Sasebo, Japan. I can’t believe I’ve been here for 2 years now. I don’t get to see it 75-90% of the year, but it’s “home.” I don’t think you could tell me in middle school I’d be here, but I am. I didn’t realize it then, but the stuff I watched would have an enormous impact on where I am today. I wouldn’t have the same friends, nor be where I’m at without anime.

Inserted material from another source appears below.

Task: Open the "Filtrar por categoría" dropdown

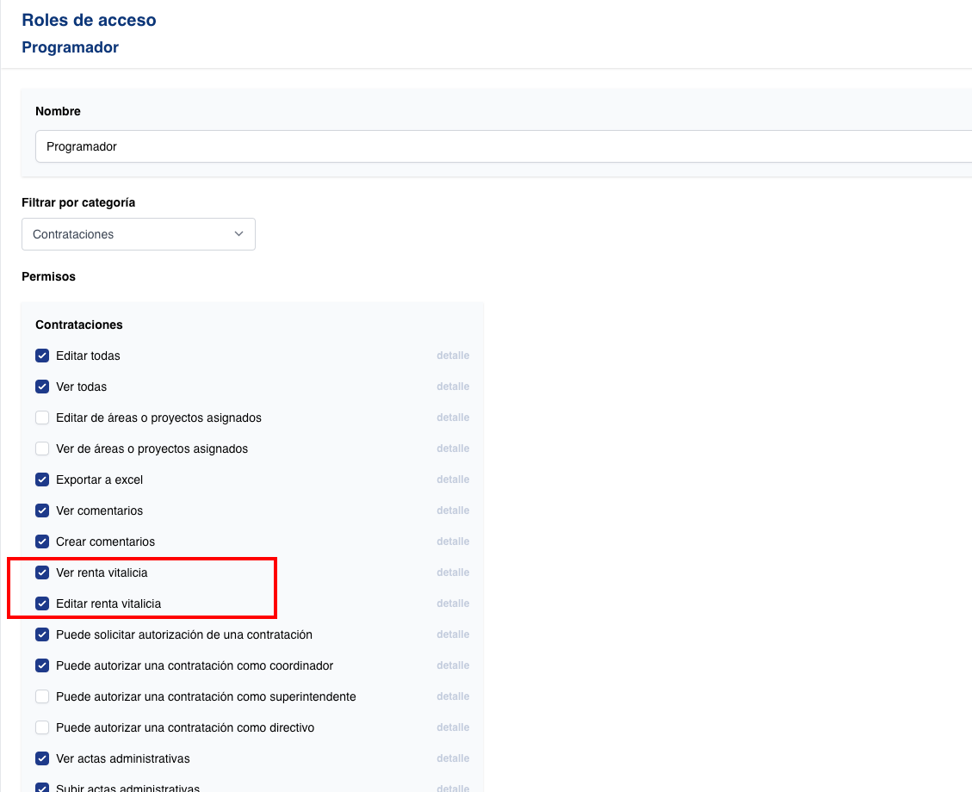Action: coord(138,234)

I definitely wouldn’t have the friends I have today without anime. Videogames and books haven’t netted me as an interesting and diverse group as anime has. Even if I am fearful of the majority of con-goers, when I went to Anime Detour and Anime Expo, I still met and interacted with quite a few people I wouldn’t have met elsewhere. Twitter has been a godsend for discovering a multitude of people who I can discuss and enjoy anime with as it airs. For an introvert like me, this is a blessing. I’m able to break out of my shell and express myself to others in lovely 140 character thoughts.
It came to a shock to my high school classmates when I decided to join the military. I’m still in shock, myself. I really don’t look like the type that would pledge an oath and find myself whisked away to some distant land, but I did. I still question whether I made the right choice, but at the time, I had nowhere else to go. I lacked direction in my life, and my grades in senior year were garbage. I didn’t want to work at my parents’ store day in and day out, or so I’d convince myself. A Navy recruiter called me right around my 18th birthday. We talked a bit about video games, but guess what got my attention? He liked anime! So eventually I went down to the recruiting office and started talking about my future. What did I want to do? See the world, pay for college, and help people. Not soon after that…
It’s been 3 years in the Navy. 2 years in Japan. Do I have my days where I wish I weren’t in the military? Yeah. Do I regret being here in Japan? Well… come see me when I’m in Club Mogra on Anison night. I’ll tell you then.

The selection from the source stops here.